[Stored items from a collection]
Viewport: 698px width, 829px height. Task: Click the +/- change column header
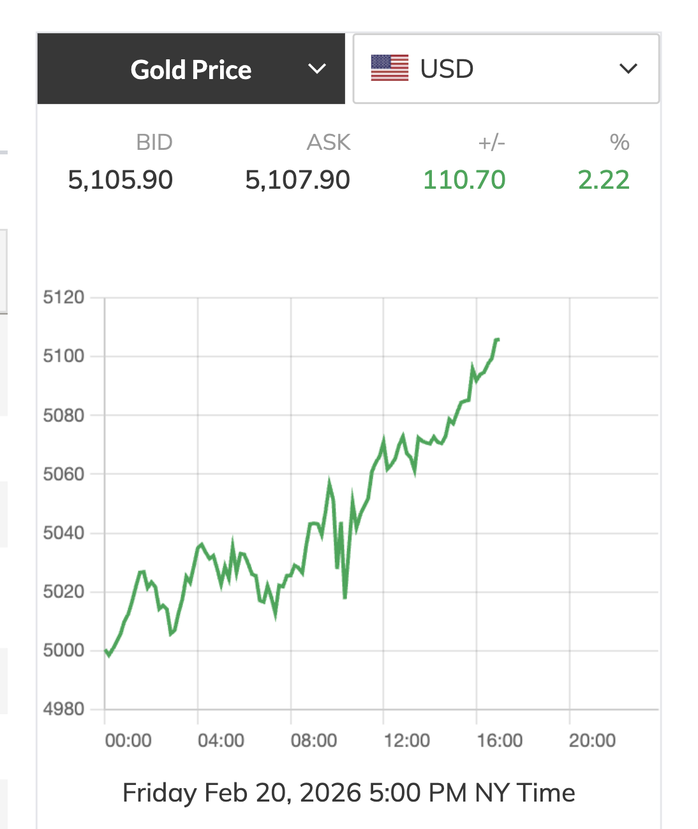click(491, 143)
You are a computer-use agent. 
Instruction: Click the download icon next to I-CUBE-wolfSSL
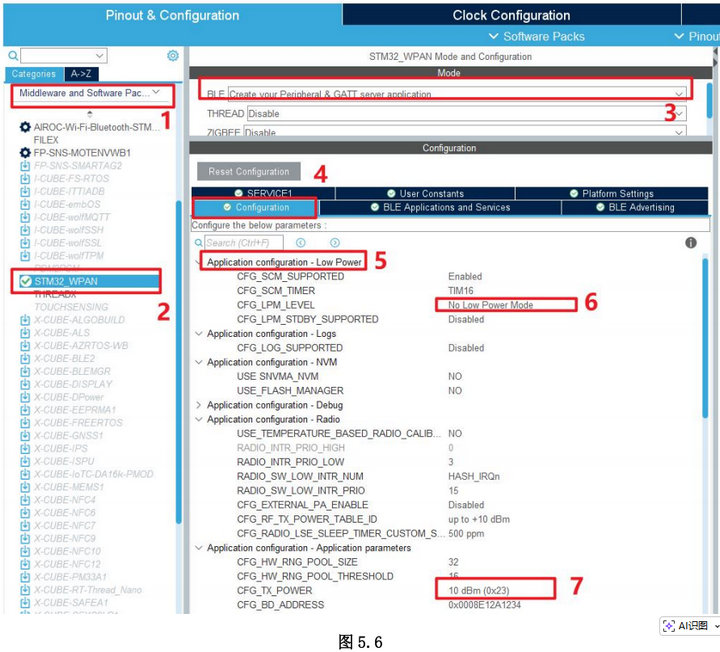pyautogui.click(x=25, y=243)
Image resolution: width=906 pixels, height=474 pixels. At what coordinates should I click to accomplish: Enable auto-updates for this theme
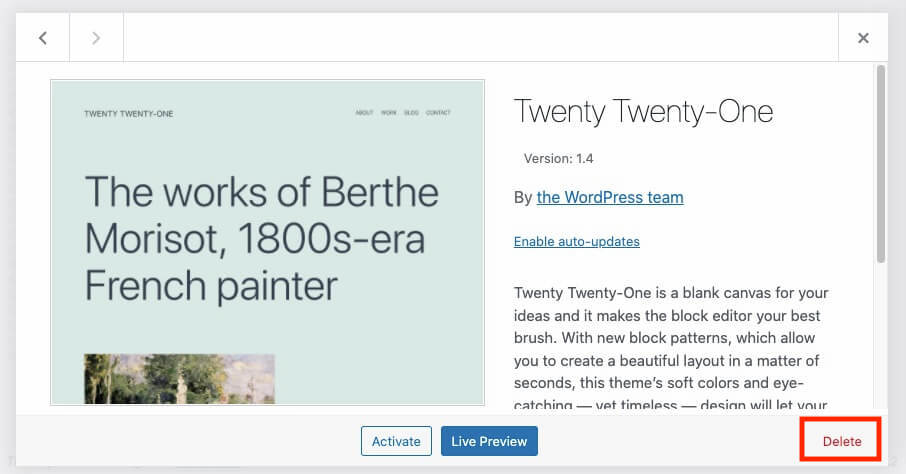[x=576, y=241]
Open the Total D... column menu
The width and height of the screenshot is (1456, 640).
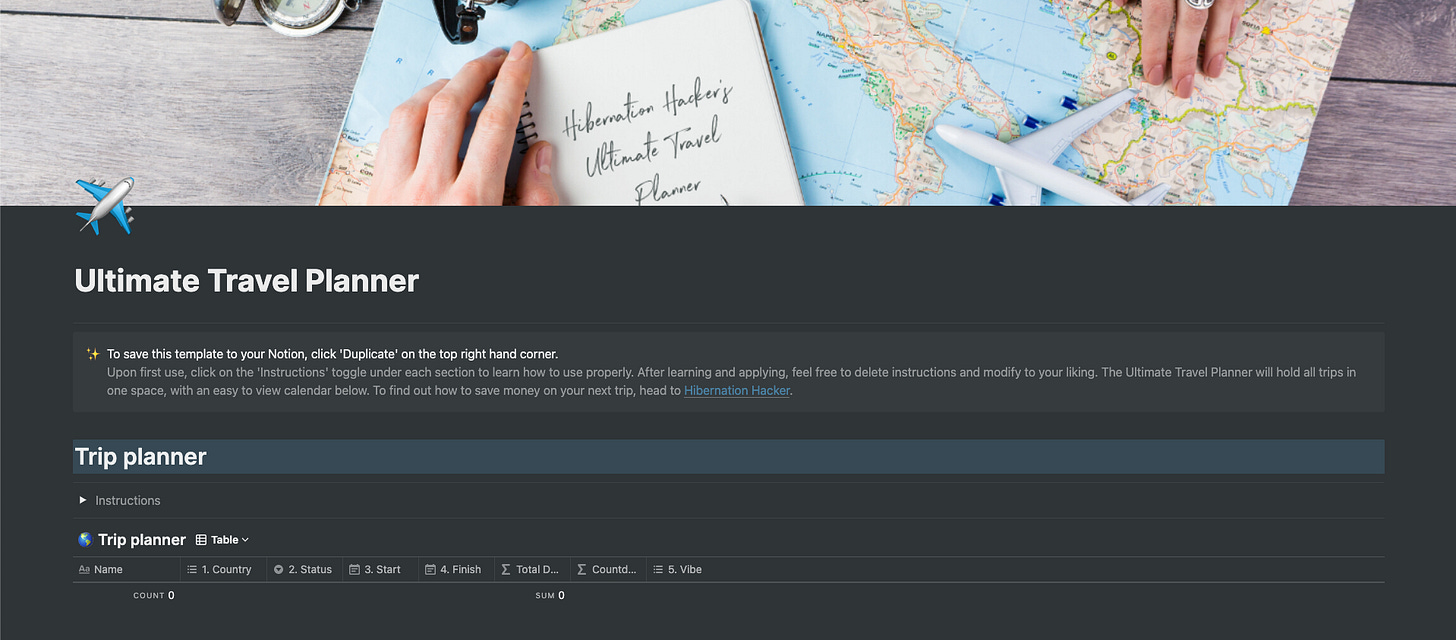pyautogui.click(x=532, y=570)
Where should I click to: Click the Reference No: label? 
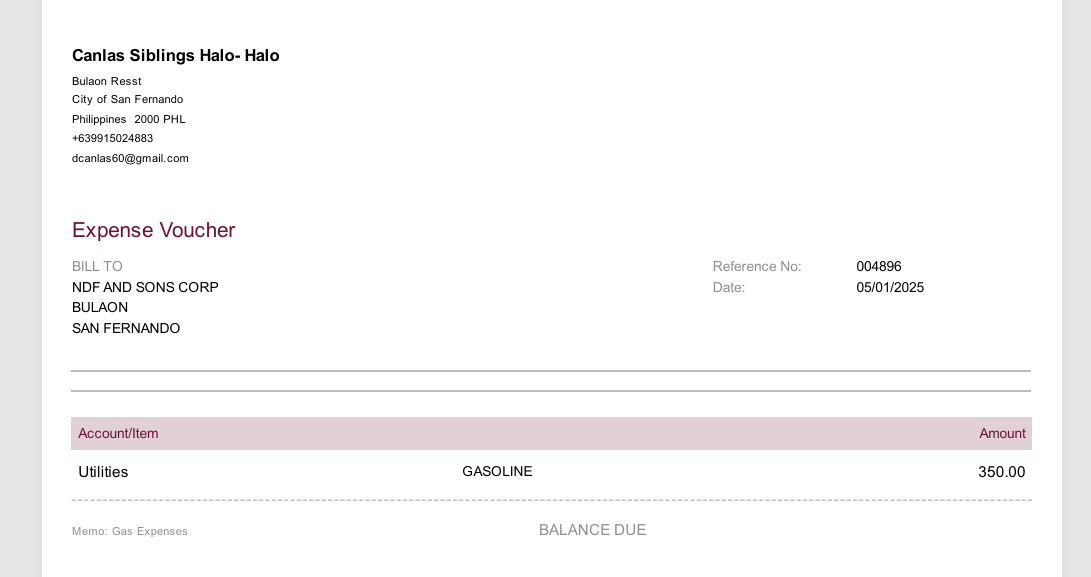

• [WHAT THE TASK ASKS] Pictures must not appear in the copy, and every record must be restated word for word.

• [SOLUTION TO THE PROBLEM]
Viewport: 698px width, 829px height. Task: Click the +/- change column header
click(491, 143)
You are a computer-use agent. 
Instruction: Click the download icon next to I-CUBE-wolfSSL
pyautogui.click(x=25, y=243)
Image resolution: width=906 pixels, height=474 pixels. At what coordinates should I click to accomplish: Enable auto-updates for this theme
[x=576, y=241]
Open the Total D... column menu
The width and height of the screenshot is (1456, 640).
pyautogui.click(x=532, y=570)
Where should I click to: Click the Reference No: label? 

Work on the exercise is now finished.